**Record extracts**
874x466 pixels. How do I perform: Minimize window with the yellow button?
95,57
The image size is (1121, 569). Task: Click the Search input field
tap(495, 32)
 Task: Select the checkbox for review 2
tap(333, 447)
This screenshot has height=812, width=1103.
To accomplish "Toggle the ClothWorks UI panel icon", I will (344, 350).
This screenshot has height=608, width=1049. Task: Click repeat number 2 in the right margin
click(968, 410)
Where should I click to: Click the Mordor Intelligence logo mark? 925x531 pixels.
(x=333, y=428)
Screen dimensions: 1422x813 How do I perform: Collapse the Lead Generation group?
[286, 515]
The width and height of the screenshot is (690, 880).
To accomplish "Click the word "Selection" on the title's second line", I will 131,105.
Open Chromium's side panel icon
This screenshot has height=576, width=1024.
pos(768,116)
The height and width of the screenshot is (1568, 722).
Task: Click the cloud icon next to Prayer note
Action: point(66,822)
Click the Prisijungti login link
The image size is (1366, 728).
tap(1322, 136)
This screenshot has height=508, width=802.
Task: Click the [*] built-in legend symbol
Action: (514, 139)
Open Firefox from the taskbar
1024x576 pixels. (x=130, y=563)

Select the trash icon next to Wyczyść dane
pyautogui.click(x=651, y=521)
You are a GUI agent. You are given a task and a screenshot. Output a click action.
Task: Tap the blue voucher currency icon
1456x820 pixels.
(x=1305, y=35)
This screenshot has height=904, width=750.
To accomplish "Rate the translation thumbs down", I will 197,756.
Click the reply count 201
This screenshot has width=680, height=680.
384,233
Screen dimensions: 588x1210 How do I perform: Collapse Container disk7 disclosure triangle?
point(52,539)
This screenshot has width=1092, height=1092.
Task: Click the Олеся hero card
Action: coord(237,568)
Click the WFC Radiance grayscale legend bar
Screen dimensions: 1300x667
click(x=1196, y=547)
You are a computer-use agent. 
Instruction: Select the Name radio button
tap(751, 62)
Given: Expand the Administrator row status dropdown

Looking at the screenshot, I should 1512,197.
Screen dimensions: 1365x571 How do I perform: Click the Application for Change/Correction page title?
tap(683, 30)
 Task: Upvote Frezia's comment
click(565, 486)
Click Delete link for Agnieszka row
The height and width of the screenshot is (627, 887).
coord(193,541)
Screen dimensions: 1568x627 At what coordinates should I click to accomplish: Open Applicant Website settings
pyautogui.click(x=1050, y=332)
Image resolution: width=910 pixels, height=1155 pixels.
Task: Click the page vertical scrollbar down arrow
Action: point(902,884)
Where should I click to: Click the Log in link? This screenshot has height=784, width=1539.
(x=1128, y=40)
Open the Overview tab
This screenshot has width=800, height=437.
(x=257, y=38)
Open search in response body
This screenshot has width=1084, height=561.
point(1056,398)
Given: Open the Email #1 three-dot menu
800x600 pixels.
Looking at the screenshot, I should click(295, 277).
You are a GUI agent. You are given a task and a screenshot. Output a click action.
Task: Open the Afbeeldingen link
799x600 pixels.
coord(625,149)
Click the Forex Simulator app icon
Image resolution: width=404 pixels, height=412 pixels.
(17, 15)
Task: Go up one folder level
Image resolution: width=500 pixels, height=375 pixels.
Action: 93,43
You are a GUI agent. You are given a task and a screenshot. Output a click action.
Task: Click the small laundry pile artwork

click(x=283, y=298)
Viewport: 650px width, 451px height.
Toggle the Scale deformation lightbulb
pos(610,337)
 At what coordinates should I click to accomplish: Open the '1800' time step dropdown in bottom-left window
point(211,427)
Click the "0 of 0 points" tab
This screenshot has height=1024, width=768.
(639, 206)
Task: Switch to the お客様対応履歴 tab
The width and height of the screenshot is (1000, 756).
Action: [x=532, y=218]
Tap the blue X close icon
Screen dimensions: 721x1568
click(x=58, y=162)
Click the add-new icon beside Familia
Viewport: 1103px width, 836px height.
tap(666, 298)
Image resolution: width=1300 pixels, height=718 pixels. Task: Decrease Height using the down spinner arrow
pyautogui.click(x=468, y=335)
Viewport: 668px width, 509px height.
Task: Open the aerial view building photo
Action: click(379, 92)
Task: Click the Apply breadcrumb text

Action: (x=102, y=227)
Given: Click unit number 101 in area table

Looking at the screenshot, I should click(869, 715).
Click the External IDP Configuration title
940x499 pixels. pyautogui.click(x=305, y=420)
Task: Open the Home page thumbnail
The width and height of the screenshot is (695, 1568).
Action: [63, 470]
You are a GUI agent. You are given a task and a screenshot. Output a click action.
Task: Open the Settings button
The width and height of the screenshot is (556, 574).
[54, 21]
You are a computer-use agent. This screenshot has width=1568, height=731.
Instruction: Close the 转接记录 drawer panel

**Task statement**
What you return must be the lines above that run from the line with "799x600 pixels." to the line with "Task: Switch to the お客様対応履歴 tab", inclusive, each copied exactly.

**Solution for this task**
799x600 pixels.
coord(625,149)
Click the Forex Simulator app icon
Image resolution: width=404 pixels, height=412 pixels.
(17, 15)
Task: Go up one folder level
Image resolution: width=500 pixels, height=375 pixels.
Action: 93,43
You are a GUI agent. You are given a task and a screenshot. Output a click action.
Task: Click the small laundry pile artwork

click(x=283, y=298)
Viewport: 650px width, 451px height.
Toggle the Scale deformation lightbulb
pos(610,337)
 At what coordinates should I click to accomplish: Open the '1800' time step dropdown in bottom-left window
point(211,427)
Click the "0 of 0 points" tab
This screenshot has height=1024, width=768.
(639, 206)
Task: Switch to the お客様対応履歴 tab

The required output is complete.